Tax treaty rules to resolve the dual residence of persons other than individuals have been consistent since the 1963 OECD draft convention. Such dual residence in resolved by Article 4(3) of the OECD and UN Model Treaties in favour of the place of effective management. Only a very few states have noted reservations on this rule which is found in the vast majority of treaties.

Public Discussion Draft OECD BEPS Action 6: Preventing the Granting of Treaty Benefits in Inappropriate Circumstances 14 March 2014 asserts that the view of “many countries” was that cases where a company is a dual-resident “often involve tax avoidance arrangements” (at para 52). On the strength of this single unsubstantiated assertion, it is proposed that the POEM be abandoned. In its place, it is proposed that entities that are dual resident will be denied treaty benefits “except to the extent and in such manner as may be agreed upon by the competent authorities of the Contracting States” (para 38).

Public Discussion Draft BEPS ACTION 2: Neutralise the Effects of Hybrid Mismatch Arrangements (Treaty Issues) 19 March 201 casts no further light on why this radical proposal, which will apply to every case of dual residence, not just cases of abuse is put forward.

Leaving aside the obvious subversion of the rule of law by replacing a legal rule with administrative discretion, this proposal is a recipe for increased and inevitable double taxation where agreement is not reached, or not reached on a timely basis. Even the OECD recognises that there is trouble ahead if this path is chosen. The Public Discussion Draft Follow Up Work on BEPS Action 6: Preventing Treaty Abuse 21 November 2014 suggest that their proposal might not apply to the tax treatment of persons other than the entity itself. Its only solution is to urge competent authorities to deal with such issues quickly. Everyone knows that even simple MAP cases take years to resolve in the real world.

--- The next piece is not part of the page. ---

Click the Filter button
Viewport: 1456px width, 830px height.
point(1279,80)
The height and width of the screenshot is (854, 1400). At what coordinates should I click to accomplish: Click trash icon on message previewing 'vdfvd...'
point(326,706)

Emerging economies show the way forward

While the OECD thrashes around with a problem of its own making, leading emerging economies offer sensible answers to the dual residence question:

South Africa, on the recommendation of the Katz Commission on modernisation its tax system post-apartheid, adopted the POEM as its domestic rule for corporate residence. This was done explicitly to bring its domestic law in line with recognised international norms.

Most recently, India, has proposed in the 2015 Budget that the POEM be introduced to determine the residence of companies under domestic law. This will replace the “central management and control” test that has applied throughout the Commonwealth since the beginning of the 20th Century. The motivation is identical to that of South Africa: The explanatory memorandum to Finance Bill states that “including the concept of effective management would align the provisions of the Act with the Double Taxation Avoidance Agreements (DTAAs) entered into by India with other countries and would also be in line with international standards.”

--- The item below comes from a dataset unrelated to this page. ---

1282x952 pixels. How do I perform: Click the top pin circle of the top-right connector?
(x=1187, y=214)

South Africa too has again been active on this subject. The South African Revenue Service (SARS) published on 14 April 2015 a draft revised practice note on its interpretation of the meaning of POEM.

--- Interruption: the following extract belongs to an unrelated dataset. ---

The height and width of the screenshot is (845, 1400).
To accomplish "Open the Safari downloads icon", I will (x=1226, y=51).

The SARS draft revised practice note observes that “experience has shown that the application of these principles does not present serious problems in the majority of cases.” POEM resolves dual residence because, the POEM can only be in one state. It is thus an improvement on the traditional common law “central management and control” test which inherently contemplates dual or multiple residence where management is divided or distributed among various states. Thus states that adopt the POEM as their domestic law, will automatically resolve dual residence without recourse to treaties (except in incorporation v POEM conflicts). SARS realistically accepts that not all states understand POEM in the same way. Despite this, The OECD Commentary on article 4(3) has remained consistent for many years, suggesting stability in international practice.

Technological development and management practice

SARS has also attempted to address some of the important changes in corporate management both as a result of the telecommunications and information technology revolution as well as new corporate management models and modern business practices. The OECD last addressed this in 2001 The Impact of the Communications Revolution on the Application of “Place of Effective Management” as a Tie Breaker Rule. Much has happened in these fields since 2001 and a re-examination of the consequences of technology on management models and practices is certainly due.

POEM addresses BEPS concerns

POEM is apt to address BEPS concerns. The SARS draft revised practice note concludes that the POEM test is one of substance over form. Management trumps the formality of incorporation. It is thus in line with other BEPS proposals. In India, The explanatory memorandum to finance bill 2015 observes that the introduction of POEM into domestic law is also an anti-abuse measure to deal with the creation of shell companies outside India but managed from India.

The international tax community would be well served by a proposal that states adopt POEM as a domestic law test and retain it in Article 3(2). The effect of this would be that where incorporation and POEM are in different states, the state of management would win the tie-breaker. This is entirely consistent with the BEPS agenda of aligning taxing rights with economic substance.